The source is public. Public source is not open source.
It is not open for me to port, repair, improve, or redistribute to signed and reproducible built distribution channels like f-droid, arch, or debain as I see fit. Honestly really disappointing from a team known for promoting right to repair. I was totally on board with sharing grayjay from the rooftops until I saw the LICENSE file and my heart sank.
Also at a minimum this creates a lack of accountability to prove given binaries came exactly from published code. Someone backdoors the grayjay CI/CD server and everyone gets a backdoored app. Centralized software distribution is irresponsible in a world where supply chain attacks are common.
If they just care about malicious impersonation they should have just done what Mozilla did and file trademarks but leave the code open.
the source is open, it's just not open source. You can't be pedantic about things they didn't say, and you don't get to retroactively define open to only be definable by OSI.
Open source is the only usage of the word open that really matters when it comes to source code and personal freedom, so yes, it is important to be pedantic about this.
It is not open for me to port, repair, improve, or redistribute to signed and reproducible built distribution channels like f-droid, arch, or debain as I see fit.
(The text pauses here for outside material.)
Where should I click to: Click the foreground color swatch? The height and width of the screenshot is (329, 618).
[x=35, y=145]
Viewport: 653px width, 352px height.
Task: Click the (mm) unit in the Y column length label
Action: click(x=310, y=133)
Honestly really disappointing from a team known for promoting right to repair. I was totally on board with sharing grayjay from the rooftops until I saw the LICENSE file and my heart sank.
Also at a minimum this creates a lack of accountability to prove given binaries came exactly from published code. Someone backdoors the grayjay CI/CD server and everyone gets a backdoored app. Centralized software distribution is irresponsible in a world where supply chain attacks are common.
If they just care about malicious impersonation they should have just done what Mozilla did and file trademarks but leave the code open.